#### Material provided:
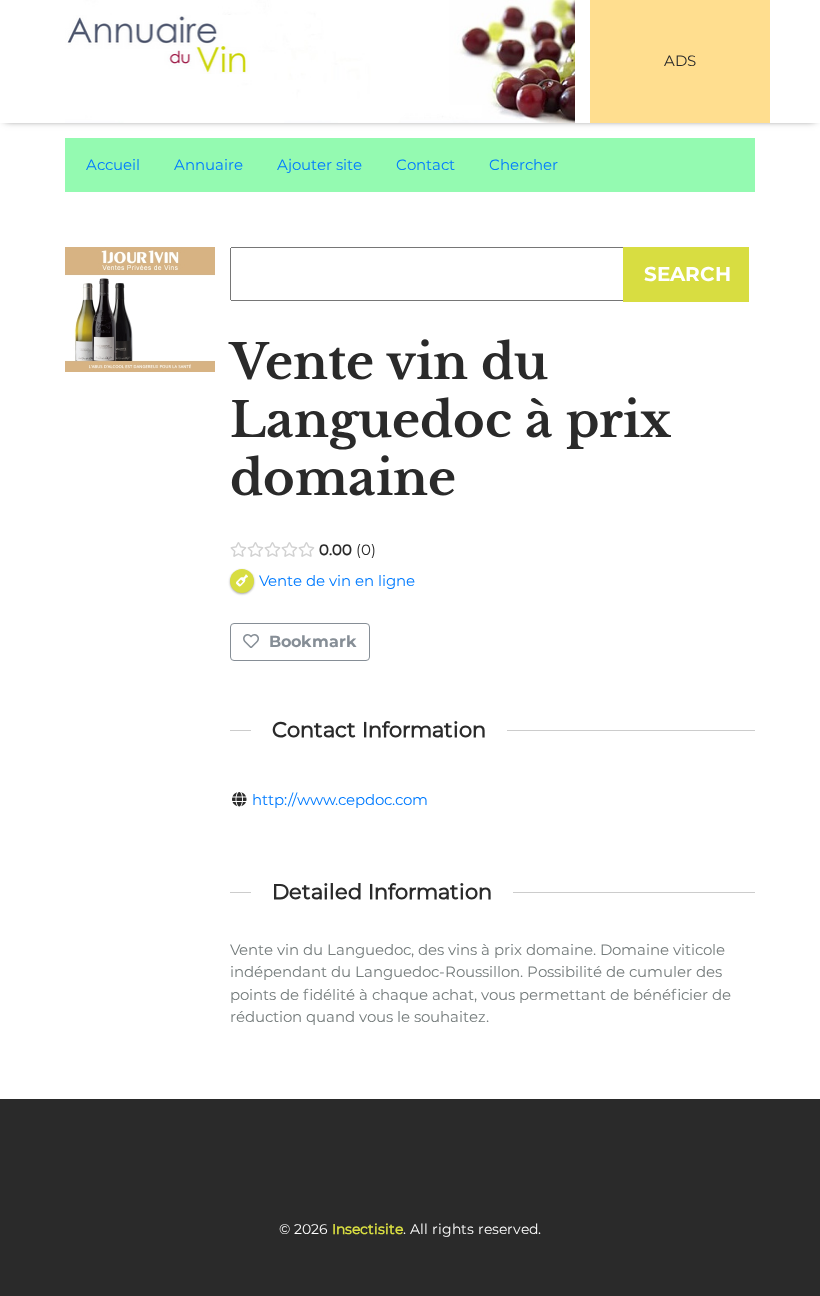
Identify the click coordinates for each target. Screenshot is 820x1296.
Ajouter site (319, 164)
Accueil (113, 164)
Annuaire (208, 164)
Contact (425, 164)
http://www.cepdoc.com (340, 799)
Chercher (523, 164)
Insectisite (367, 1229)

#### What needs to be done:
Everything from the line containing "Accueil (113, 164)" to the end of the records must be written out exactly; include both of those lines and no others.

#### The completed task:
Accueil (113, 164)
Annuaire (208, 164)
Contact (425, 164)
http://www.cepdoc.com (340, 799)
Chercher (523, 164)
Insectisite (367, 1229)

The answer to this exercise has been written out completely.